*Selected excerpt*.
· · ·

I played it as a cold war kid and was fascinated by it. Mid 80's, post War-Games, this game blew my mind. It simulated the world.

The lesson I remember was that conflict in the Cold War was not zero-sum. One side would win and one side would lose. There were (in this game) no win-win outcomes. But - and this is the key point - the value of each win or loss was unequally felt. For the US to back down in Indonesia was disappointing. To back down in West Germany was fatal.

Oh - and also the notion of graduated escalation & de-escalation. Playing the game well requried using escalation wisely. Sometimes you escalate (a bit) to see how they respond & judge the value of a conflict to your opponent. Sometimes you escalate (a lot) to signal to your opponent that a given conflict is very serious to you.

I don't know if I ever had _fun_ playing the game - but of the hundreds of games I played as a kid this one stuck with me.

All this with something like 64k of memory - brilliant!

· · ·

*Instructions*.
A - From the Cold War game recollection, write out the passage starting at "The lesson I" and ending at "stuck with me.".
B - Translate this sentence from the Cold War game recollection into Spanish: "For the US to back down in Indonesia was disappointing."
The material after this text isn't needed for anything here.

*Material*.

· · ·

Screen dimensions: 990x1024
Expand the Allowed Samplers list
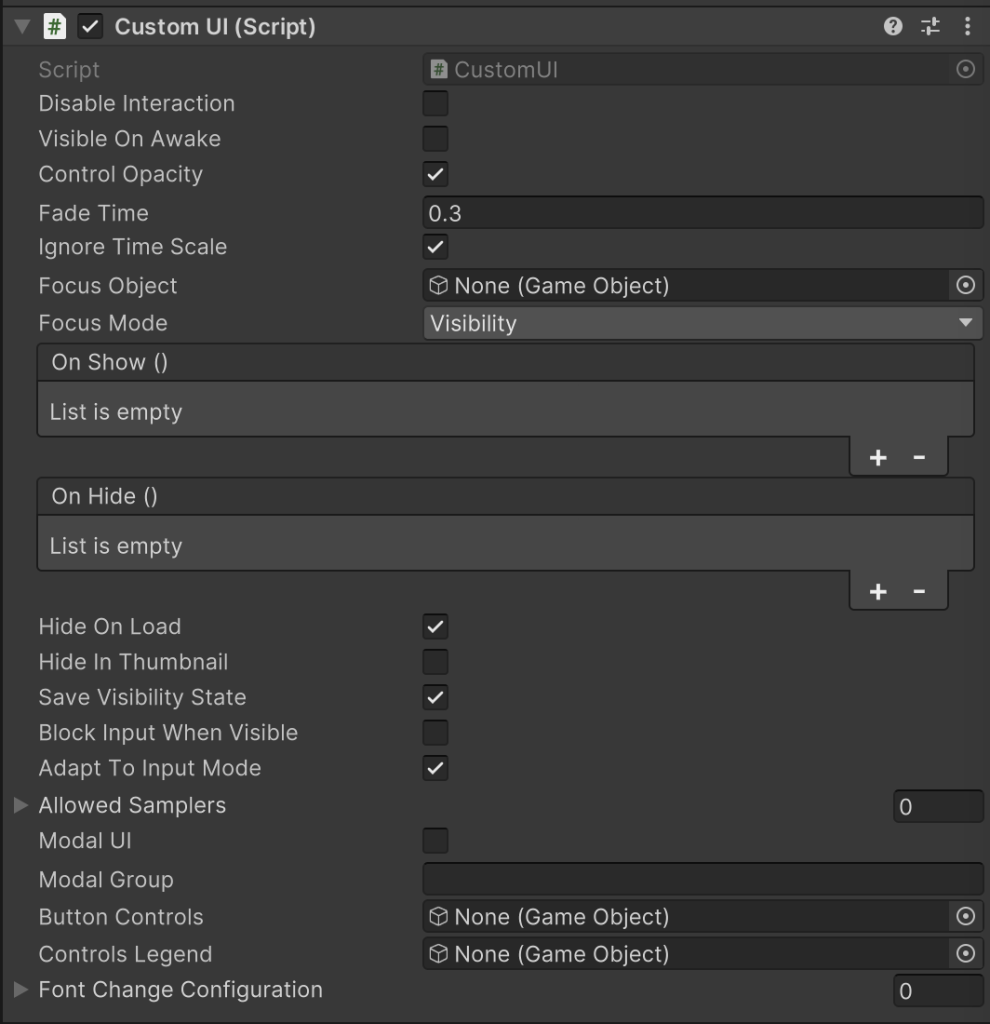[x=21, y=805]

· · ·

*Problem solutions*.
A -
The lesson I remember was that conflict in the Cold War was not zero-sum. One side would win and one side would lose. There were (in this game) no win-win outcomes. But - and this is the key point - the value of each win or loss was unequally felt. For the US to back down in Indonesia was disappointing. To back down in West Germany was fatal.

Oh - and also the notion of graduated escalation & de-escalation. Playing the game well requried using escalation wisely. Sometimes you escalate (a bit) to see how they respond & judge the value of a conflict to your opponent. Sometimes you escalate (a lot) to signal to your opponent that a given conflict is very serious to you.

I don't know if I ever had _fun_ playing the game - but of the hundreds of games I played as a kid this one stuck with me.

B - Que Estados Unidos cediera en Indonesia resultaba decepcionante.